Schierke - Strahlender Sonnenschein und eine 120-Kilometer-Fernsicht: Dutzende Touristen sind am Sonntag für ihren Ausflug auf den Brocken belohnt worden. Von der Spitze aus seien der Thüringer Wald, die Kaliberge bei Zielitz oder auch der Petersberg bei Halle gut zu erkennen gewesen, sagte der Wetterbeobachter des Deutschen Wetterdienstes, Marc Kinkeldey, am Sonntag.

Es seien aber nur relativ wenige Menschen gekommen. Eine zeitweise Orkanwarnung des Wetterdienstes für Höhen von mehr als 1000 Meter am Samstag könne eigentlich nicht der Grund sei. "Meistens schreckt es die Leute nicht ab."
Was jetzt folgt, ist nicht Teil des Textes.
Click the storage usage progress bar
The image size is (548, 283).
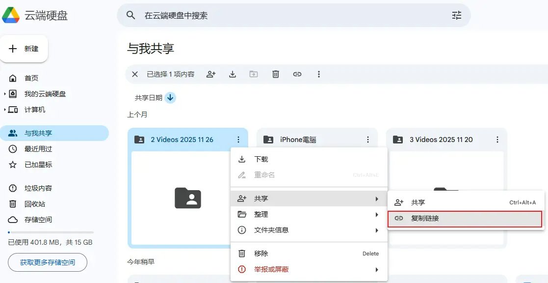click(51, 232)
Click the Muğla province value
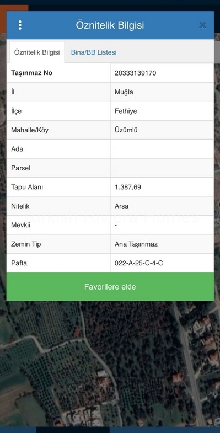The height and width of the screenshot is (433, 220). coord(124,92)
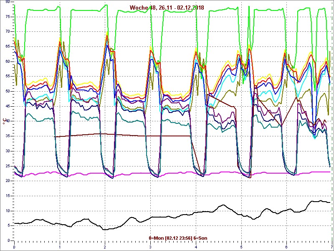The width and height of the screenshot is (334, 251).
Task: Click the 4 tick label on the x-axis
Action: [x=196, y=247]
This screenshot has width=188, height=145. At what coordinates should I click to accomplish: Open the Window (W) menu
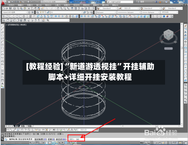[x=105, y=5]
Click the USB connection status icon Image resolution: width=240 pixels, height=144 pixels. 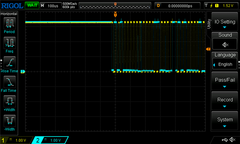[x=225, y=140]
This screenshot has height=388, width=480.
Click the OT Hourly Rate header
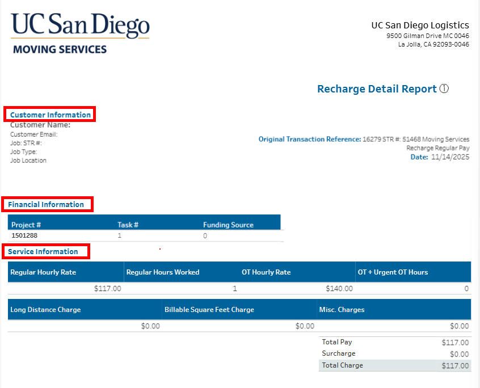[x=266, y=272]
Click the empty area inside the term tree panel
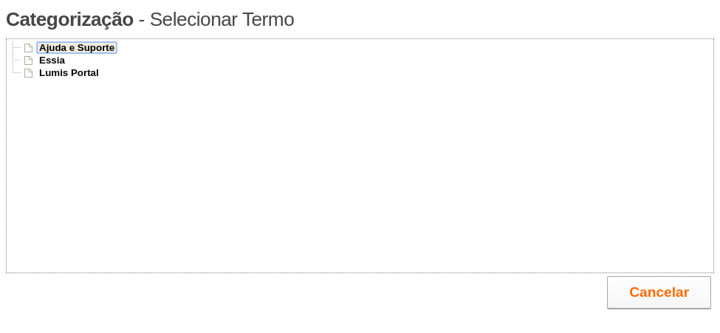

Wer am Sonntag auf den 1141 hohen Berg stieg, musste sich aber warm anziehen. Der Wind blies mit bis zu 120 Stundenkilometern, zudem wehte den Touristen aufgewirbelter Schnee ins Gesicht. Die Temperatur lag am Sonntagmittag bei einem Grad minus - was relativ warm ist für den höchsten Berg Norddeutschlands zu dieser Jahreszeit. "Winterlich ist anders", meinte Kinkeldey. Allerdings würden die meisten Schneemassen im Harz oftmals erst im März fallen.